(Direction): Rewrite the records below, changing "a particular element" to "a specific element" everywhere it appears and keeping everything else the same.

--- start ---

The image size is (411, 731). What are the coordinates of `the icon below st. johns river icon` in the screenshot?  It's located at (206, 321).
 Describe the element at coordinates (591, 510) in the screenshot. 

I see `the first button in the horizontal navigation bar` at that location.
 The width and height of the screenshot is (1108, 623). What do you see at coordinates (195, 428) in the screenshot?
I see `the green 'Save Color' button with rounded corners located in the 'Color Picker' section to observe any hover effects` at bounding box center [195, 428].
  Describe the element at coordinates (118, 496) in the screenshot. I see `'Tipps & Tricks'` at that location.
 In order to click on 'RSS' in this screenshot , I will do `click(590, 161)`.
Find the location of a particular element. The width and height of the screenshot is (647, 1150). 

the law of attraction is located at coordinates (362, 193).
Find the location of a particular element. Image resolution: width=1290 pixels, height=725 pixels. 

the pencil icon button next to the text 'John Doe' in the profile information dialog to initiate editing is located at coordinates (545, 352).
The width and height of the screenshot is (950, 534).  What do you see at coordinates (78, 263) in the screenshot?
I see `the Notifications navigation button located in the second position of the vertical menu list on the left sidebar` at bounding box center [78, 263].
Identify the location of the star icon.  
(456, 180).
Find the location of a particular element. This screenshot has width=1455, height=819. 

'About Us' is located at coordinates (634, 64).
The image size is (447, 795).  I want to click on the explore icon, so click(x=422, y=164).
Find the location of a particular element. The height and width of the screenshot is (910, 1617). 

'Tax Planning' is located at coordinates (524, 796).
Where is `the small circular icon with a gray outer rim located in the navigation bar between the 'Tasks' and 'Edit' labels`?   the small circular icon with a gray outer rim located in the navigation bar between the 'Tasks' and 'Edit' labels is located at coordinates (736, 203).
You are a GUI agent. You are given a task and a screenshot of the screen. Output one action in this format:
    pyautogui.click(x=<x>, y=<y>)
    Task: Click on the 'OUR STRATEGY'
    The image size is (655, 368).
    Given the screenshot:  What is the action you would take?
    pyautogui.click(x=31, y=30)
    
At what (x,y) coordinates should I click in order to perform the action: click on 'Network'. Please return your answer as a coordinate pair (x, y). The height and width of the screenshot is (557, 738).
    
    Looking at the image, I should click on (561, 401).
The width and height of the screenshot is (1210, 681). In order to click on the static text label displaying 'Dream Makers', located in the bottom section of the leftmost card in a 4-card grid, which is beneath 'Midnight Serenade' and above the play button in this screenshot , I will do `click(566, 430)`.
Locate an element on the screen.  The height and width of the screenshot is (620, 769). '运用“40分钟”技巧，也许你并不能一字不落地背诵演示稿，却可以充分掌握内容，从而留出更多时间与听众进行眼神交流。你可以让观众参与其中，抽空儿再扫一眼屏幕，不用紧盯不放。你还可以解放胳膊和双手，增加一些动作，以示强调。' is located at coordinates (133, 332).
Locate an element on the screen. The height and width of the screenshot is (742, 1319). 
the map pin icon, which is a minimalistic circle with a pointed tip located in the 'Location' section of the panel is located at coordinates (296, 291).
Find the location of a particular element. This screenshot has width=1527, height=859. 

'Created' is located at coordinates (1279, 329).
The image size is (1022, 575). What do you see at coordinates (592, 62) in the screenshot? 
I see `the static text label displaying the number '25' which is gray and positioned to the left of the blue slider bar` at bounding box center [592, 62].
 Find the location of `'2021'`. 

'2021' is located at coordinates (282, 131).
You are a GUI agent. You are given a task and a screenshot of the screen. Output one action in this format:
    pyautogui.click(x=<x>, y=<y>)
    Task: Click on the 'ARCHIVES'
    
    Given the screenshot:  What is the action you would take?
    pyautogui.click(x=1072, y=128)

--- end ---

(Output for this exercise):
The image size is (411, 731). What are the coordinates of `the icon below st. johns river icon` in the screenshot?  It's located at (206, 321).
 Describe the element at coordinates (591, 510) in the screenshot. 

I see `the first button in the horizontal navigation bar` at that location.
 The width and height of the screenshot is (1108, 623). What do you see at coordinates (195, 428) in the screenshot?
I see `the green 'Save Color' button with rounded corners located in the 'Color Picker' section to observe any hover effects` at bounding box center [195, 428].
  Describe the element at coordinates (118, 496) in the screenshot. I see `'Tipps & Tricks'` at that location.
 In order to click on 'RSS' in this screenshot , I will do `click(590, 161)`.
Find the location of a specific element. The width and height of the screenshot is (647, 1150). 

the law of attraction is located at coordinates (362, 193).
Find the location of a specific element. Image resolution: width=1290 pixels, height=725 pixels. 

the pencil icon button next to the text 'John Doe' in the profile information dialog to initiate editing is located at coordinates (545, 352).
The width and height of the screenshot is (950, 534).  What do you see at coordinates (78, 263) in the screenshot?
I see `the Notifications navigation button located in the second position of the vertical menu list on the left sidebar` at bounding box center [78, 263].
Identify the location of the star icon.  
(456, 180).
Find the location of a specific element. This screenshot has width=1455, height=819. 

'About Us' is located at coordinates (634, 64).
The image size is (447, 795).  I want to click on the explore icon, so click(x=422, y=164).
Find the location of a specific element. The height and width of the screenshot is (910, 1617). 

'Tax Planning' is located at coordinates (524, 796).
Where is `the small circular icon with a gray outer rim located in the navigation bar between the 'Tasks' and 'Edit' labels`?   the small circular icon with a gray outer rim located in the navigation bar between the 'Tasks' and 'Edit' labels is located at coordinates (736, 203).
You are a GUI agent. You are given a task and a screenshot of the screen. Output one action in this format:
    pyautogui.click(x=<x>, y=<y>)
    Task: Click on the 'OUR STRATEGY'
    The image size is (655, 368).
    Given the screenshot:  What is the action you would take?
    pyautogui.click(x=31, y=30)
    
At what (x,y) coordinates should I click in order to perform the action: click on 'Network'. Please return your answer as a coordinate pair (x, y). The height and width of the screenshot is (557, 738).
    
    Looking at the image, I should click on (561, 401).
The width and height of the screenshot is (1210, 681). In order to click on the static text label displaying 'Dream Makers', located in the bottom section of the leftmost card in a 4-card grid, which is beneath 'Midnight Serenade' and above the play button in this screenshot , I will do `click(566, 430)`.
Locate an element on the screen.  The height and width of the screenshot is (620, 769). '运用“40分钟”技巧，也许你并不能一字不落地背诵演示稿，却可以充分掌握内容，从而留出更多时间与听众进行眼神交流。你可以让观众参与其中，抽空儿再扫一眼屏幕，不用紧盯不放。你还可以解放胳膊和双手，增加一些动作，以示强调。' is located at coordinates (133, 332).
Locate an element on the screen. The height and width of the screenshot is (742, 1319). 
the map pin icon, which is a minimalistic circle with a pointed tip located in the 'Location' section of the panel is located at coordinates (296, 291).
Find the location of a specific element. This screenshot has width=1527, height=859. 

'Created' is located at coordinates (1279, 329).
The image size is (1022, 575). What do you see at coordinates (592, 62) in the screenshot? 
I see `the static text label displaying the number '25' which is gray and positioned to the left of the blue slider bar` at bounding box center [592, 62].
 Find the location of `'2021'`. 

'2021' is located at coordinates (282, 131).
You are a GUI agent. You are given a task and a screenshot of the screen. Output one action in this format:
    pyautogui.click(x=<x>, y=<y>)
    Task: Click on the 'ARCHIVES'
    
    Given the screenshot:  What is the action you would take?
    pyautogui.click(x=1072, y=128)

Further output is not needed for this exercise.